Em um salão de eventos no centro de Londres, cerca de 200 profissionais do setor de energia se reuniram para discutir uma proposta que, apenas oito meses atrás, parecia impensável: investir no petróleo venezuelano.
“O momento é agora”, declarou Greig Gilbert, diretor-executivo da Apertura Energy, empresa de investimentos, ao público reunido na quinta-feira (30) à noite no hotel The Langham.
A Apertura Energy alterou seu nome e reformulou sua estratégia poucos meses após os Estados Unidos removerem o então-presidente Nicolás Maduro, em janeiro, abrindo caminho para que investidores estrangeiros entrassem em um setor historicamente dominado por uma estatal de petróleo.

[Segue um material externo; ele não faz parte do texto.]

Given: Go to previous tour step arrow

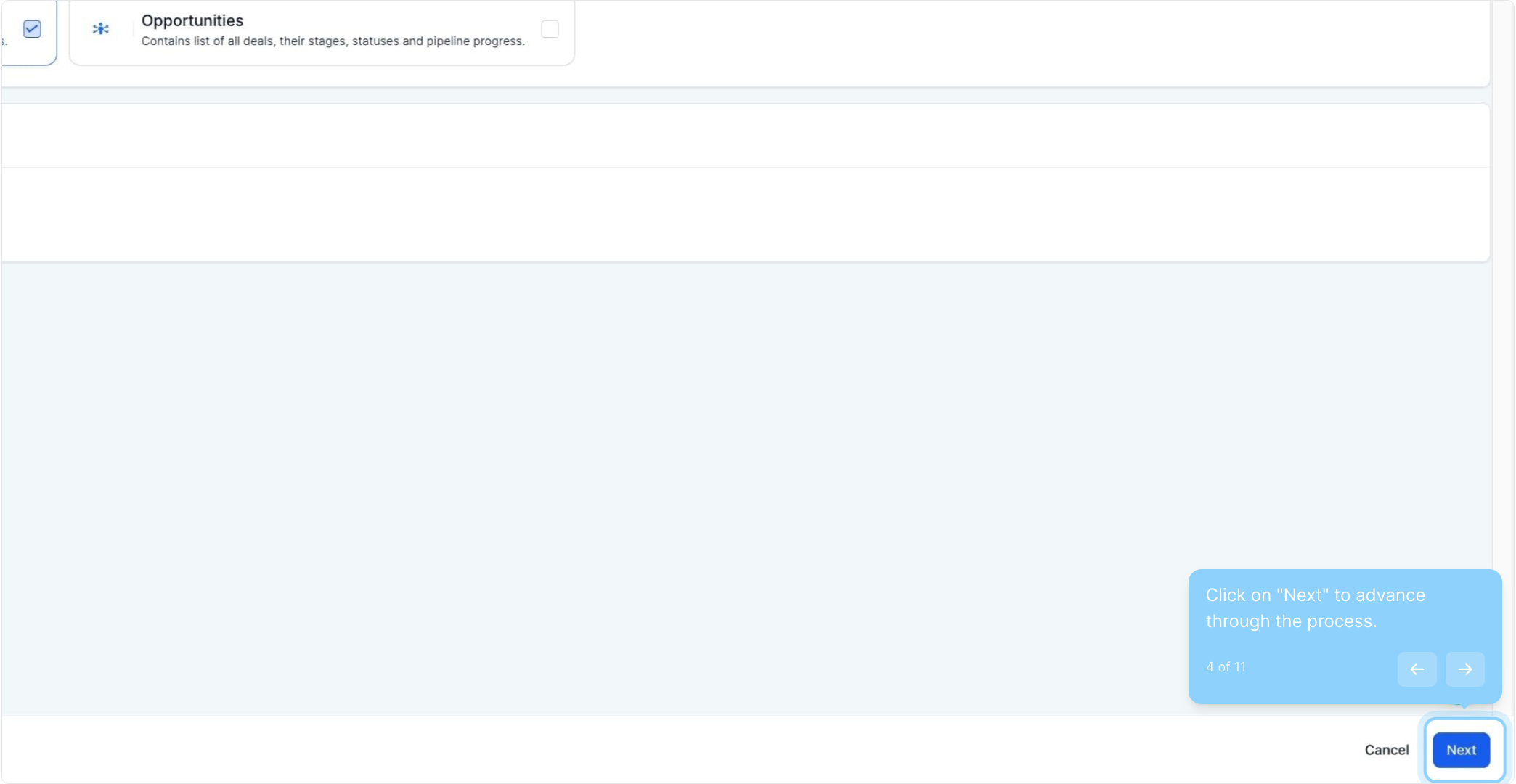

O evento reuniu investidores, casas de comércio e empresas de petróleo e gás, servindo como prévia para a Venezuela Energy Week, uma conferência maior prevista para outubro em Caracas.
Mas existem enormes riscos para as empresas que tentam lucrar com as maiores reservas comprovadas de petróleo do mundo.
Os palestrantes do evento, realizado na quinta-feira, reconheceram os obstáculos enfrentados por empresas estrangeiras na Venezuela, incluindo infraestrutura precária, incerteza política e a instabilidade causada pelo devastador terremoto de junho.
Apesar do cenário desafiador, Gilbert insistiu na oportunidade: “Há uma janela se abrindo.